Directions for this task ->
Which of the lines below include "corner"? Each one should be copied out.

Data for this exercise ->
- Opening Delimiter -
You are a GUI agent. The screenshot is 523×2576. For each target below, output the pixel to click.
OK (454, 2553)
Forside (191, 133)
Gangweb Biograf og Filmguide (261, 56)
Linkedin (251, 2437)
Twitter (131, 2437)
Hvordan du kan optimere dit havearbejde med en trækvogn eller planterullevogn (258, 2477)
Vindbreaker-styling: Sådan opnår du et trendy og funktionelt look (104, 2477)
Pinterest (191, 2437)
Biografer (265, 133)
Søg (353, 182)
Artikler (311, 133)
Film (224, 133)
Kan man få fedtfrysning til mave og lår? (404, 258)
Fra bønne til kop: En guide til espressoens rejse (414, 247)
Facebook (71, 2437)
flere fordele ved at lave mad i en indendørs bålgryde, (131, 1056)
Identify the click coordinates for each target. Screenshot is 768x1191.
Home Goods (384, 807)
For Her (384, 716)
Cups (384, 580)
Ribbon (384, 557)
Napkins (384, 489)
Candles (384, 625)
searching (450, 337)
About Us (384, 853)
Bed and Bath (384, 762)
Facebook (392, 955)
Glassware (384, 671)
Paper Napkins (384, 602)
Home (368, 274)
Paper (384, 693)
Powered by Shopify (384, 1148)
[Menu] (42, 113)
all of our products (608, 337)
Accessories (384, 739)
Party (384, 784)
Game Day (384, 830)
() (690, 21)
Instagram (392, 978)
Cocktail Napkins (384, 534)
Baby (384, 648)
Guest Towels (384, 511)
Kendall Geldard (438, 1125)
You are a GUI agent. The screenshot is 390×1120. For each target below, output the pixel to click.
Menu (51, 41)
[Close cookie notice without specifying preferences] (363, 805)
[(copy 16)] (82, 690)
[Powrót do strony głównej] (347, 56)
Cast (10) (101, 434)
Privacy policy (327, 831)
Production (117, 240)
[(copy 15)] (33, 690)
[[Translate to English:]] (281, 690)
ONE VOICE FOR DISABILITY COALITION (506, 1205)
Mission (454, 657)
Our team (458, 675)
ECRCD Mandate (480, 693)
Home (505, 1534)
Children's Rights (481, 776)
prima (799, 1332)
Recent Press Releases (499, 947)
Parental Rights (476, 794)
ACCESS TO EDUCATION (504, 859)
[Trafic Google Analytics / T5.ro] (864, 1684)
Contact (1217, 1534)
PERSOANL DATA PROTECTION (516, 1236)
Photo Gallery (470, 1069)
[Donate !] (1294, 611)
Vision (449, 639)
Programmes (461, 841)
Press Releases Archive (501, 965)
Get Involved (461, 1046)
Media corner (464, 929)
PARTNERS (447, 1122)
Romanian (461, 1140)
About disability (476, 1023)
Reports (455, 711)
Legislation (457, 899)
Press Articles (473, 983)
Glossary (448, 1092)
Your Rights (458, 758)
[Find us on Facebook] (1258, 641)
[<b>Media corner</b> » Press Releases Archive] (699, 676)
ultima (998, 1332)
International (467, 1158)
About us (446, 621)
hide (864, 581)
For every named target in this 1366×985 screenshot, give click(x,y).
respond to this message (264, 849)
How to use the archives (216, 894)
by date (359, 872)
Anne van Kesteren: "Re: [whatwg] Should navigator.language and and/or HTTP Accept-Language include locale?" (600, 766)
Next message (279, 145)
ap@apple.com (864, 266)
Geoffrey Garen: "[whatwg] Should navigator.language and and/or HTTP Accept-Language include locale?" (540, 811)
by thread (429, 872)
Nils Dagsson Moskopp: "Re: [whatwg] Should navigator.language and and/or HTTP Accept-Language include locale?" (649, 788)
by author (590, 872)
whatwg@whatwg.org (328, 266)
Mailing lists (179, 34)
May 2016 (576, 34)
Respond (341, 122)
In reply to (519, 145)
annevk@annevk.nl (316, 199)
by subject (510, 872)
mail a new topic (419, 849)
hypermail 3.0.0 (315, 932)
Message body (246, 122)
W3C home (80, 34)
- Closing Delimiter -
Answer to this exercise ->
Media corner (464, 929)
[<b>Media corner</b> » Press Releases Archive] (699, 676)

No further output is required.